Citation
L’arbitre de foot broyé par les images
Tony Chapron arbitre de football internationalet Jacques Blociszewski chercheur sur les nouvelles technologies.
En France, le lynchage médiatique des arbitres de football est un sport national. Souffre-douleur de générations de spectateurs des stades, l’arbitre est devenu un bouc émissaire permanent pour des médias affamés de polémiques. Et c’est via les images de télévision que le rite sacrificiel s’opère… Chaînes de télé, radios et grande presse sportive font leurs choux gras de ces critiques démagogiques.
Les arbitres en sortent broyés, laminés par un examen absurde de ralentis passés en boucle. Souvent les images ne disent rien, ou se contredisent : quatre caméras montrant autant d’angles d’une même action peuvent fournir jusqu’à quatre vérités différentes. Nombre de commentateurs affrontent alors bravement le ridicule pour disséquer à l’infini ces ralentis, nageant en pleine incertitude, voire affirmant sans vergogne le contraire de ce qui apparaît à l’écran… Triste spectacle.

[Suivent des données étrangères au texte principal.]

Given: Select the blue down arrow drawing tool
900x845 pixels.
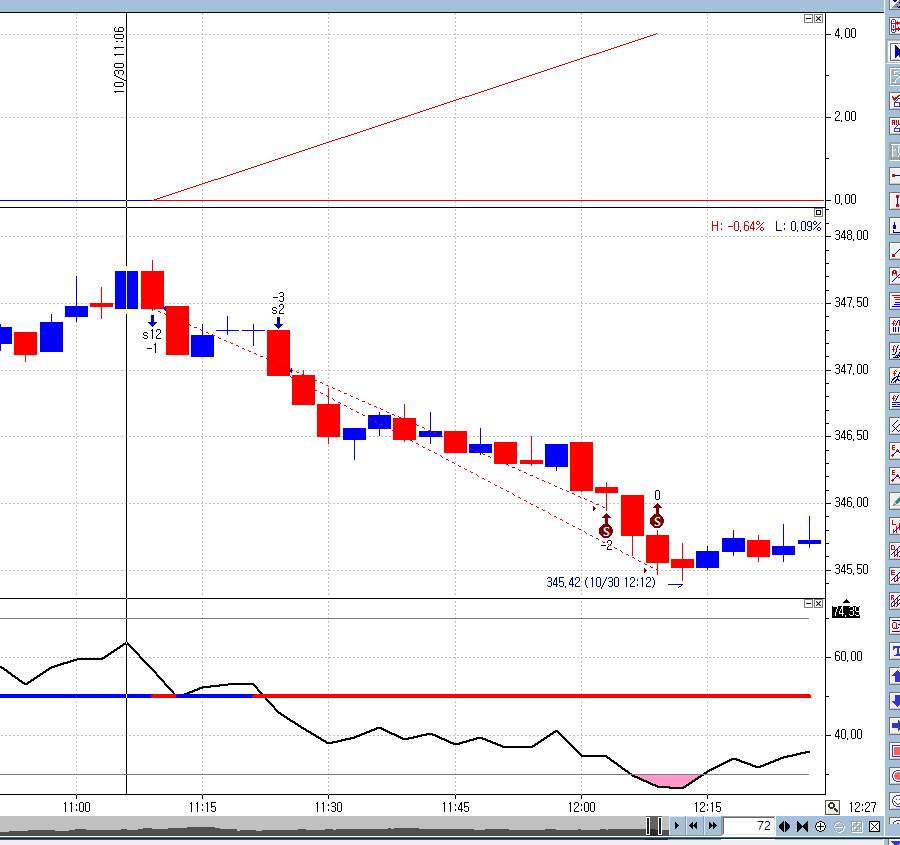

Pendant ce temps, sur le terrain, l’arbitre, lui, doit décider 180 fois par match, en une fraction de seconde, sous l’intense pression non seulement des joueurs, du public, des entraîneurs, du stade tout entier mais aussi des caméras de télévision, des commentateurs et consultants, et de millions de téléspectateurs. Il s’agit là d’une expérience et d’une performance peu communes, que l’on devrait faire vivre - ne serait-ce que dix minutes - à tous les procureurs en chambre et en studio. Ils en sortiraient hagards, et peut-être plus indulgents envers les arbitres. En attendant, les talk-shows futiles, accusateurs, voire haineux se succèdent à cadence industrielle. Et tout ce bavardage médiatique trouve dans les attaques contre les arbitres une source inépuisable de polémique.
Il est commode, dès lors, d’invoquer à tort et à travers le si mal nommé «arbitrage» vidéo. Comme si c’était le rôle de la télé d’arbitrer (ce qu’elle est bien incapable de faire), comme si la vérité de l’image était plus vraie que celle du stade, comme si examiner un ralenti ne demandait pas du temps, alors que la décision de l’arbitre, elle, se doit d’être immédiate !
Sur ces bases si floues, commentateurs et chroniqueurs se livrent à des discussions littéralement à perte de vue. Leurs hésitations et désaccords illustrent ce que serait l’application d’une assistance vidéo qui irait au-delà de la vérification du franchissement de la ligne de but par le ballon (elle-même fort complexe à mettre en œuvre…). La vidéo pendant le match serait un désastre, le football se noyant dans les ralentis et les palabres. Seul un appel raisonné aux images après le match peut être utile, par exemple pour disculper un joueur d’une faute qu’il n’a pas commise, ou sanctionner l’auteur d’une simulation, ce fléau. Les instances du football ont en effet la possibilité de prendre en compte ainsi, a posteriori, certains actes qui ont échappé aux arbitres. Encore faudrait-il qu’elles se décident à réellement utiliser cet outil… Or, au cours des deux dernières saisons, en France, cette démarche n’a été faite que trois fois.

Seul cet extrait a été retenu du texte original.